When I was a child in my early teens, perhaps as a way to rebel against the classic fairy tales I was reading growing up, I found a special kind of fascinating escape in stories and books which featured peculiar characters, the weirder the better, the more interesting for me, going through unconventional adventures, thus providing fresh outcomes, outlooks and lessons than your habitual happily ever after. I could lose myself for hours in those stories, utterly hypnotized.
In the
following years I’ve encountered that same captivating dreaminess in
many a book, and lately it winked at me in Alex Grass’ new short story
collection Infernal Tramps: Tales of Weird Terror. The seventeen stories of the collection are seventeen little trap doors leading to fantastic worlds.
“The smallest dreads soak my bones. Be it the paranoid certainty of
being watched in a grocery store line, the nagging thought of an
unknown debt, a vague notion of an undiagnosable illness coring out my
organs. My fears are in my marrow.”
It is those little dreads that creep through all of Grass’
stories, but they can take bigger dimensions too, quite great depending
on your own fears; short impressions of vermin, eggs hatching to become
monsters, strange things happening every time an author publishes a
book, hell hounds dressed as clowns… Each story starts with a strange
occurrence or situation that gets even weirder in the course of the
story, stretching the limits of that already uncanny situation.

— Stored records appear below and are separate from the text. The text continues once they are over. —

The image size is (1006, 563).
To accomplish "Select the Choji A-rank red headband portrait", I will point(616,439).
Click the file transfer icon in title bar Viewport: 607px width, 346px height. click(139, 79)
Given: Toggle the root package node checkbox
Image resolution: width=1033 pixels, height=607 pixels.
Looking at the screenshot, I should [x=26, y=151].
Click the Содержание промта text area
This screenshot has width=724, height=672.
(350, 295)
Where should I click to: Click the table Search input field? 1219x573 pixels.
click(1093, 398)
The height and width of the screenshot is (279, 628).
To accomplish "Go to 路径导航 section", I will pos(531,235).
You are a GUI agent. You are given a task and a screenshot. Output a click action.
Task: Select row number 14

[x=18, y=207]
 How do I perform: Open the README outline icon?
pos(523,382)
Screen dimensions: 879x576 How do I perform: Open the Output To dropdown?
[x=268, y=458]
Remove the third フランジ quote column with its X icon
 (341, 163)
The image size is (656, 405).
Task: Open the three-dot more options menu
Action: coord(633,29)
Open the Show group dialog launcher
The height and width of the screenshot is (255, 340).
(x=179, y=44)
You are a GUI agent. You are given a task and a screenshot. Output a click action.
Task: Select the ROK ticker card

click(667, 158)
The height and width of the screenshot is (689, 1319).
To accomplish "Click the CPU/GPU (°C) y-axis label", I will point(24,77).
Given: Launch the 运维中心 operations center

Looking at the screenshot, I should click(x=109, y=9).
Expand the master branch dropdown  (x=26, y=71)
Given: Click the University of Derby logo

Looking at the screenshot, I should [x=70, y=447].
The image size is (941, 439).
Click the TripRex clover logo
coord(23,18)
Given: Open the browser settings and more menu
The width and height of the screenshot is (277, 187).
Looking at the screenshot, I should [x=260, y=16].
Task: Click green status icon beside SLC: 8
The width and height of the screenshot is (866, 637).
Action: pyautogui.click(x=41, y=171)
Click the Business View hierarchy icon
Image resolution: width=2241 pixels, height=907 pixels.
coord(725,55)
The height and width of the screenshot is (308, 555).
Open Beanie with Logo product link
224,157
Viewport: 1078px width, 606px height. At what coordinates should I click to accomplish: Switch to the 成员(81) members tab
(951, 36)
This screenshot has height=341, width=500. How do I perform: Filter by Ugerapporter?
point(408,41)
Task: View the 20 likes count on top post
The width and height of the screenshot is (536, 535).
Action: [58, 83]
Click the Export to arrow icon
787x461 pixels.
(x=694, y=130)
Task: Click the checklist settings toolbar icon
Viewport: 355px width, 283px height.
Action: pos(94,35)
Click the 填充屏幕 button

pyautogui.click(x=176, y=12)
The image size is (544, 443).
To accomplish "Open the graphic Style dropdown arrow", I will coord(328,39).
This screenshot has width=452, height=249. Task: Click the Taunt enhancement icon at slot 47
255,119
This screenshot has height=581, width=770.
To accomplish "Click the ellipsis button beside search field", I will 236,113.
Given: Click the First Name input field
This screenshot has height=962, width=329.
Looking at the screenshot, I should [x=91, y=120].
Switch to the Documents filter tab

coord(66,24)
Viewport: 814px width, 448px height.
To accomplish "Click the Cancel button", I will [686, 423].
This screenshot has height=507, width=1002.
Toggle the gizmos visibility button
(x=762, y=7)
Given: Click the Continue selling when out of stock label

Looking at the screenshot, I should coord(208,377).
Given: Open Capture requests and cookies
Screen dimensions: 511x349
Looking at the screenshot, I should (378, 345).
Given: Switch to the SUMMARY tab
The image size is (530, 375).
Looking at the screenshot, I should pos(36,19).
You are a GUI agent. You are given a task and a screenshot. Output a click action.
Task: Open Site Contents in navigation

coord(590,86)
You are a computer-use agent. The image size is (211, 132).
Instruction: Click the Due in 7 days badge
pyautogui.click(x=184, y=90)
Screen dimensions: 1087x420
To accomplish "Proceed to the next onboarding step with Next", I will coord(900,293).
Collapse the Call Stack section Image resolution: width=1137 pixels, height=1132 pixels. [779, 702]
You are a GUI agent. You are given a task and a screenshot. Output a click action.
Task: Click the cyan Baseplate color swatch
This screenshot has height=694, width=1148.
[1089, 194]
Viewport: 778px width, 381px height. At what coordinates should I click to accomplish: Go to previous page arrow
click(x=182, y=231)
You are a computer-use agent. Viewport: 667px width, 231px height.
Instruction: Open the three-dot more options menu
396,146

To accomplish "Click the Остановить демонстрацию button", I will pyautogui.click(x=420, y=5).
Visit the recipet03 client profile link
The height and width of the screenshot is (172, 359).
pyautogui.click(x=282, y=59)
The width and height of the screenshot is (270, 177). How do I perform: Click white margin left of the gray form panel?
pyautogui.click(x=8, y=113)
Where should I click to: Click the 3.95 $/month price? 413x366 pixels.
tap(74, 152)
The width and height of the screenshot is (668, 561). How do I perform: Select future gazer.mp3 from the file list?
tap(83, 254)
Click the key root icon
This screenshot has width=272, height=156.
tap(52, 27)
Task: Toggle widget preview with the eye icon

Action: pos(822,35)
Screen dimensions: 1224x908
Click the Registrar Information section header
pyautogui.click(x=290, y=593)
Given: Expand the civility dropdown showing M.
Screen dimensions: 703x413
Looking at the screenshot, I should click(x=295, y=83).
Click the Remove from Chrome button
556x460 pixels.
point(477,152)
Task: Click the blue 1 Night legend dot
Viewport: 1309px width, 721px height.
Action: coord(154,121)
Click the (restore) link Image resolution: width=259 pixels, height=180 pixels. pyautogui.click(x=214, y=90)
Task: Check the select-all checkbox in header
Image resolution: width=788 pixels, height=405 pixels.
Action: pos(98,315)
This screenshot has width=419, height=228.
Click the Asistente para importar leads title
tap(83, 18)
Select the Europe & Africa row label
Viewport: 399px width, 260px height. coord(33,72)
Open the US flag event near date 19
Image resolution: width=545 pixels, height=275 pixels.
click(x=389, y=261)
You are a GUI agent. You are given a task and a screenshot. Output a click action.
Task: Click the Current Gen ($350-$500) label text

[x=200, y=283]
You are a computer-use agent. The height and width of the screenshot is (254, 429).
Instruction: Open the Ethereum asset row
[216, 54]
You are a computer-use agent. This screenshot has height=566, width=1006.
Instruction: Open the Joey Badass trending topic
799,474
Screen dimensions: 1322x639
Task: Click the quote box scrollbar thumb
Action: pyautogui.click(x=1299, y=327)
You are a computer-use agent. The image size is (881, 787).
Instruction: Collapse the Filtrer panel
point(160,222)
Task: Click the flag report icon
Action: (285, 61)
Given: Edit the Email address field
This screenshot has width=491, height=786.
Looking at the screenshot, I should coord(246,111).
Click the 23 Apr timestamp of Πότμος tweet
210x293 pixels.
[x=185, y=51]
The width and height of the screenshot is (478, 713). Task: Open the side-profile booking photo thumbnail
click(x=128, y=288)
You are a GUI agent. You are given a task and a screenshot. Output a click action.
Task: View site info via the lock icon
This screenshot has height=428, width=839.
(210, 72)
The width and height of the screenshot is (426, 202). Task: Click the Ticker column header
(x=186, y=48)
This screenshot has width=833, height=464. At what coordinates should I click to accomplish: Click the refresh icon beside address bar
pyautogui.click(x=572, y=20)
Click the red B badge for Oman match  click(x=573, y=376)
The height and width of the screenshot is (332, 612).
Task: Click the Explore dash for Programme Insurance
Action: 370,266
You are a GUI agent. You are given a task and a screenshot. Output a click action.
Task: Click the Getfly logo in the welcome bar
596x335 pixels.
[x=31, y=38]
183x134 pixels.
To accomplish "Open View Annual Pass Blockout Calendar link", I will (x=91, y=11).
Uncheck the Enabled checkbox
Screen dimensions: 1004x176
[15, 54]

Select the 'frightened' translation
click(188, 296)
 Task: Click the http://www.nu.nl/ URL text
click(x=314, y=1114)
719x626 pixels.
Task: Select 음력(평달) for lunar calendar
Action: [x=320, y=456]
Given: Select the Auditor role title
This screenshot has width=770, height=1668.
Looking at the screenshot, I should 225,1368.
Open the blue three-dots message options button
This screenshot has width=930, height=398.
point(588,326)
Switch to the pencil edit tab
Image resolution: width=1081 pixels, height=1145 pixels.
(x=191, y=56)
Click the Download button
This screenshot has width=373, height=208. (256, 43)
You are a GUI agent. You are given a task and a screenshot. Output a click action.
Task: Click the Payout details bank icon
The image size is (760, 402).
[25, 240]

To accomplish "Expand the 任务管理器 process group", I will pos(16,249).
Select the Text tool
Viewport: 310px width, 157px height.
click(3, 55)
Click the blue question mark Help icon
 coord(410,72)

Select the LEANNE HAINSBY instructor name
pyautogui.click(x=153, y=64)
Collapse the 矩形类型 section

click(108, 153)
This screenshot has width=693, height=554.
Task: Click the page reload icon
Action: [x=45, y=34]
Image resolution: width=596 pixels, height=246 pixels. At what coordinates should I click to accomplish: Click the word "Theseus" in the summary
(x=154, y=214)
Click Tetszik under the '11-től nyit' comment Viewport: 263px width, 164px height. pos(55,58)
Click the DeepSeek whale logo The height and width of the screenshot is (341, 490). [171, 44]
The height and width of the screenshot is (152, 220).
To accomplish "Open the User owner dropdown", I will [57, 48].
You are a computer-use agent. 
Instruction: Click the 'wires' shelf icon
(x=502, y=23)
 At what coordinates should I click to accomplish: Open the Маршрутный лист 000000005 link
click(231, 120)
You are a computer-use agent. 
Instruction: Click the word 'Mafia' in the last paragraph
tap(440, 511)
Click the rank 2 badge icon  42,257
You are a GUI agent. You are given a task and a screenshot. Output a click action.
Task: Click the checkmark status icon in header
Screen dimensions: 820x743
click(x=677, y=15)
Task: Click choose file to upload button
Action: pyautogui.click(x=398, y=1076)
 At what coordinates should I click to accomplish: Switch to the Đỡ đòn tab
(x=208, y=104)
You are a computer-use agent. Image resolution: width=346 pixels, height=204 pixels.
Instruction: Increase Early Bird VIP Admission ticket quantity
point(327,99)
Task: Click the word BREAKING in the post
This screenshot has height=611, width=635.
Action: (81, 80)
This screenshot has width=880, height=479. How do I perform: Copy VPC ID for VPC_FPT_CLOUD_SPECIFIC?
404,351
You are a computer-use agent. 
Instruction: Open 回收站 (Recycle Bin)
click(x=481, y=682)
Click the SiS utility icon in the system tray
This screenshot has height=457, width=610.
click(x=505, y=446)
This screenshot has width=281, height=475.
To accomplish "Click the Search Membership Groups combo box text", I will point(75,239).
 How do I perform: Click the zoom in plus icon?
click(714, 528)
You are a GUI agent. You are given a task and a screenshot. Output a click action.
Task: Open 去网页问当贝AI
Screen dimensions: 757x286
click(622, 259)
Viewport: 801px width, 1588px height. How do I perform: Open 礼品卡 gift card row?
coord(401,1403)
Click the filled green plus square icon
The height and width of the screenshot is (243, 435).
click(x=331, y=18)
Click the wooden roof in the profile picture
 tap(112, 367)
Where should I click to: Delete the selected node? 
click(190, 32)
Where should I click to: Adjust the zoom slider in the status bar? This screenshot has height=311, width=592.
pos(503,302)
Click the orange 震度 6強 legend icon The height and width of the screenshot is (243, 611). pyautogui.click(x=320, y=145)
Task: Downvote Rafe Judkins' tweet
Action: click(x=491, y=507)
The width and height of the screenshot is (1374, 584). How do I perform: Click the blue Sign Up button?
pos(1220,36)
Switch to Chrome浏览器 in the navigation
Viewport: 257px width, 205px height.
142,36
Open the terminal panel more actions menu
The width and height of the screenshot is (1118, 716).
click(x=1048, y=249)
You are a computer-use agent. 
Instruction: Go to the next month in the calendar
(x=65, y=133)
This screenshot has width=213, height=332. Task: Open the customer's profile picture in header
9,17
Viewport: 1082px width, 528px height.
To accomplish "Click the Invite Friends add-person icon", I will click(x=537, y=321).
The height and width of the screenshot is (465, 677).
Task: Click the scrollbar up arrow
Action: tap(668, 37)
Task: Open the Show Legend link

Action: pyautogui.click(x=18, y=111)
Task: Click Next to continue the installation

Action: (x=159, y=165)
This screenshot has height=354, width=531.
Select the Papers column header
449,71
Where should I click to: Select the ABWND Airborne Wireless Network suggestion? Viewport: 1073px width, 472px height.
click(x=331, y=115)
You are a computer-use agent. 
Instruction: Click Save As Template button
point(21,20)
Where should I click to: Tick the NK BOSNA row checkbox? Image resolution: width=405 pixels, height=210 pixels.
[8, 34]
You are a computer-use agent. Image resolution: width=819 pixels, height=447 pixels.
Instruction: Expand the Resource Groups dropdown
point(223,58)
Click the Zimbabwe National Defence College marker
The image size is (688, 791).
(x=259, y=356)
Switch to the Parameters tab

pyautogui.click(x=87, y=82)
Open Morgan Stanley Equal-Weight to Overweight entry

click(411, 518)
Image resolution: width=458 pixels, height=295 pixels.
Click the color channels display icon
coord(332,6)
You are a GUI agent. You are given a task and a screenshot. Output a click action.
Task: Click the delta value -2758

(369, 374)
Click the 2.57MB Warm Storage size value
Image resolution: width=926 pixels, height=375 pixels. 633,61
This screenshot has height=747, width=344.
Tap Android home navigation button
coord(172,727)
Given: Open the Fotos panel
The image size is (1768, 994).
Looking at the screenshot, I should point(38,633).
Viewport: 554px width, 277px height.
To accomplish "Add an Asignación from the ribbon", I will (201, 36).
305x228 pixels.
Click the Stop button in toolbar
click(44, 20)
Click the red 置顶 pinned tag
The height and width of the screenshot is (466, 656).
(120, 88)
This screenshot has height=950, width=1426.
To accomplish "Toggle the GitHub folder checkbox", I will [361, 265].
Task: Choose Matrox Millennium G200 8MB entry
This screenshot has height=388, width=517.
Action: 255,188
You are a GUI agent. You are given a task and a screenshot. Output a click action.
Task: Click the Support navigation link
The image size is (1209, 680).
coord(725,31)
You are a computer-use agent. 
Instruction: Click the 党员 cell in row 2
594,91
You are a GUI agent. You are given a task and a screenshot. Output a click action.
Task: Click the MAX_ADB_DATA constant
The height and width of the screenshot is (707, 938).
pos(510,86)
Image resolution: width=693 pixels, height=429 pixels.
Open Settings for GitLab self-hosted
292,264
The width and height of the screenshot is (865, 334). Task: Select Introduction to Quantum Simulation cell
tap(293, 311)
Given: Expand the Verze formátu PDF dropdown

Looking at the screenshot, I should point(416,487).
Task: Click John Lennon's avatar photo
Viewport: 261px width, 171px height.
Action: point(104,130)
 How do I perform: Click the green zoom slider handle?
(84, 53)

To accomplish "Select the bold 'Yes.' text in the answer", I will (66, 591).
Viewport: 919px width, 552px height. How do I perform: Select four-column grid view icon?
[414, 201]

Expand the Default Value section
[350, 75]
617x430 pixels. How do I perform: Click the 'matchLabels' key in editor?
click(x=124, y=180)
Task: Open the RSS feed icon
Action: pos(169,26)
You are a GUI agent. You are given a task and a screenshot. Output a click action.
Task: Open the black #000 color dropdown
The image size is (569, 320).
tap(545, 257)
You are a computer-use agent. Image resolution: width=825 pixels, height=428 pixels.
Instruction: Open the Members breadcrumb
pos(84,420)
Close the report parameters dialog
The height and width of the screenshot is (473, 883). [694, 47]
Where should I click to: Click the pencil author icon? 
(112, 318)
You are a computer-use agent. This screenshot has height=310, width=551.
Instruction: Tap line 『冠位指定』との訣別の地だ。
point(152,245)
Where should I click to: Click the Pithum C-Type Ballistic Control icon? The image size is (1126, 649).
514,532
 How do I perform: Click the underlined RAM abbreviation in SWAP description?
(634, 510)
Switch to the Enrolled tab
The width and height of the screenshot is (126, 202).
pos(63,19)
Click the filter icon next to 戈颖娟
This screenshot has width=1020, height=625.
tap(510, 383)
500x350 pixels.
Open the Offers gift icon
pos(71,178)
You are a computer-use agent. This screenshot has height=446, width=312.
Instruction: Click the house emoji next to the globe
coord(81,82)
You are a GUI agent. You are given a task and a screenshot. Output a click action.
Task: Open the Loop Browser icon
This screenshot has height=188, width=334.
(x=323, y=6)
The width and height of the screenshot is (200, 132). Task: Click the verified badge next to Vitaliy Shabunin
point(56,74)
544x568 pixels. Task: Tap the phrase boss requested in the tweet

In my absolute highlight Ever Shall They Feed
a son who wants to get back to his father for playing a rather unfunny
prank on him discovers a whole secret life his dad is living and it’s
going unexpected places, and it all starts with a little librarian in
Central-East Europe.
"I’m going to die now, David."
The prose is impeccable, really, the weird feels genuinely
weird, and the stories authentic. Meanwhile glimpses of social
commentary, such as people transferred to internment camps to pay their
hospital bills, glance at you from between the lines, and the author’s
correct use of various Germanic languages is impressive - too many
authors make so many mistakes when using foreign languages in their
work! I’m glad to see that Alex Grass has a whole body of work that
waits to be discovered.
I’d like to thank the author for reaching out and Book Sirens for providing me a review copy. My opinions are my own.